Keratoconus is a progressive, noninflammatory, bilateral or asymmetric ectatic corneal disease, characterized by stromal thinning and weakening that leads to corneal surface distortion.
The distorted cone shape of the cornea causes major changes in the refractive characteristics of the cornea (irregular astigmatism) that cannot be fully corrected with glasses. Progressing keratoconus necessitates frequent change of eyeglasses. Contact lenses may provide better vision correction and should be tried when eyeglasses are not satisfactory.
The following symptoms can point to keratoconus:
- Blurred or distorted vision
- Increased sensitivity to bright light
- Diplopia or double vision
- Halos around bright lights
- Multiple unsatisfactory attempts to obtain optimum spectacle correction
- Headaches due to eye strain
Although many theories have been proposed, there is no definitive cause of keratoconus. Possible causes include:
- A collagen deficiency
- Overexposure to ultraviolet rays from the sun
- Excessive eye-rubbing
- An injury to the eye
- Diseases of the eye
These factors can increase your chances of developing keratoconus:
- Family history of keratoconus
- An atopic disorder
- Vigorous eye rubbing
- Lax eyelids
- Certain connective tissue disorders
- Down syndrome
- Congenital disorders with poor vision
After a thorough examination of the eyes, the doctor will measure cornea curvature to determine whether these symptoms are a result of keratoconus. Some of the tests that will be conducted may include:
- Refraction (including retinoscopy)
- Slit-lamp biomicroscopy
- Corneal topography
- Corneal tomography
Treatment for keratoconus depends on the severity of the condition and how quickly it is progressing. The most common surgical options of keratoconus treatment include the following:
- Collagen cross-linking (CXL)
- Implantation of intrastromal corneal ring segments (ICRS)
- Deep anterior lamellar keratoplasty (DALK)
- Penetrating keratoplasty (PKP)
Ultraviolet corneal collagen cross-linking
Ultraviolet corneal collagen cross-linking is the only procedure that slows the progression of keratoconus. It is performed to increase the rigidity of the cornea.
Slowing, or possibly stabilizing, the progression of corneal ectasia is achieved by inducing additional cross-links within or between collagen fibers using ultraviolet and riboflavin. When exposed to ultraviolet A radiation, riboflavin produces oxygen free radicals that initiate the creation of new covalent bonds. These bridge the amino groups of collagen fibrils, increasing the rigidity of corneal tissue.

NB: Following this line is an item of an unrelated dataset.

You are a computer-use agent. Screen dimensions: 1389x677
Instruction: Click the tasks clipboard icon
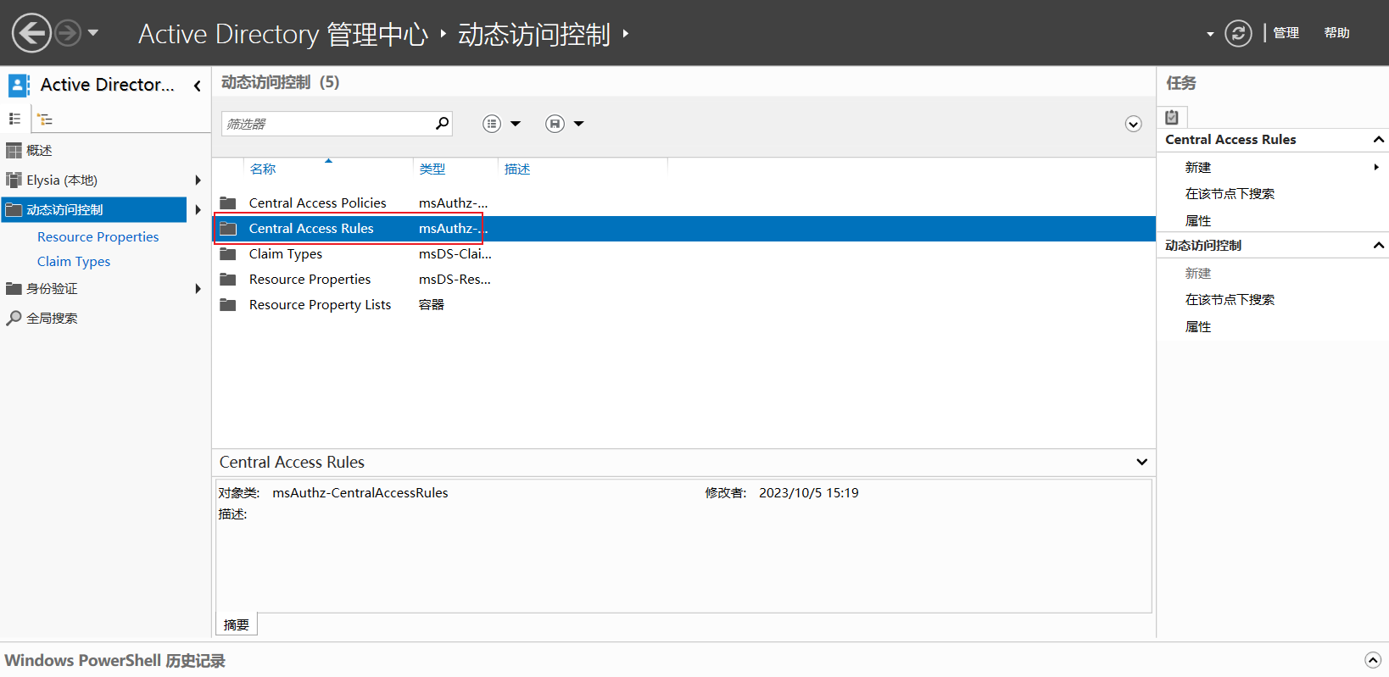click(1172, 117)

Collagen cross-linking is most effective in patients with progressive keratoconus who are aged 16-40 years and have a minimum corneal thickness of 400 microns, a maximum keratometry of < 60D, and no other known corneal diseases.
Current studies are showing good short-term results and some good long-term results 7-10 years postprocedure.
Intrastromal corneal ring segments
Intrastromal corneal rings are crescent-shaped plastic segments implanted into the corneal stroma to reduce corneal distortion.
Corneal inserts can restore a more normal corneal shape, slow progress of keratoconus and reduce the need for a cornea transplant. This surgery may also make it easier to fit and tolerate contact lenses. The corneal inserts can be removed, so the procedure can be considered a temporary measure.
Deep anterior lamellar keratoplasty
Deep anterior lamellar keratoplasty is a partial-thickness cornea transplant procedure which involves only the donor stroma, leaving the recipient’s own Descemet membrane and endothelium in place. Leaving the host endothelium intact significantly decreases the risk of endothelial rejection.
Currently, deep anterior lamellar keratoplasty represents around 20 percent of all corneal transplantations. Visual acuity results of deep anterior lamellar keratoplasty are similar if not slightly inferior to those of penetrating keratoplasty in patients who do not have deep central corneal scarring.
Penetrating keratoplasty is a full-cornea transplant. It is still the more commonly performed surgery used to treat keratoconus in patients whose vision is not correctable to better than 20/40. Penetrating keratoplasty yields good success rates, especially in eyes with endothelial dysfunction and central opacities, resulting in clear visual axes in greater than 90 percent of all cases. Penetrating keratoplasty for keratoconus exhibits excellent visual and survival results, but young patients may require one or more grafts during their lifetime.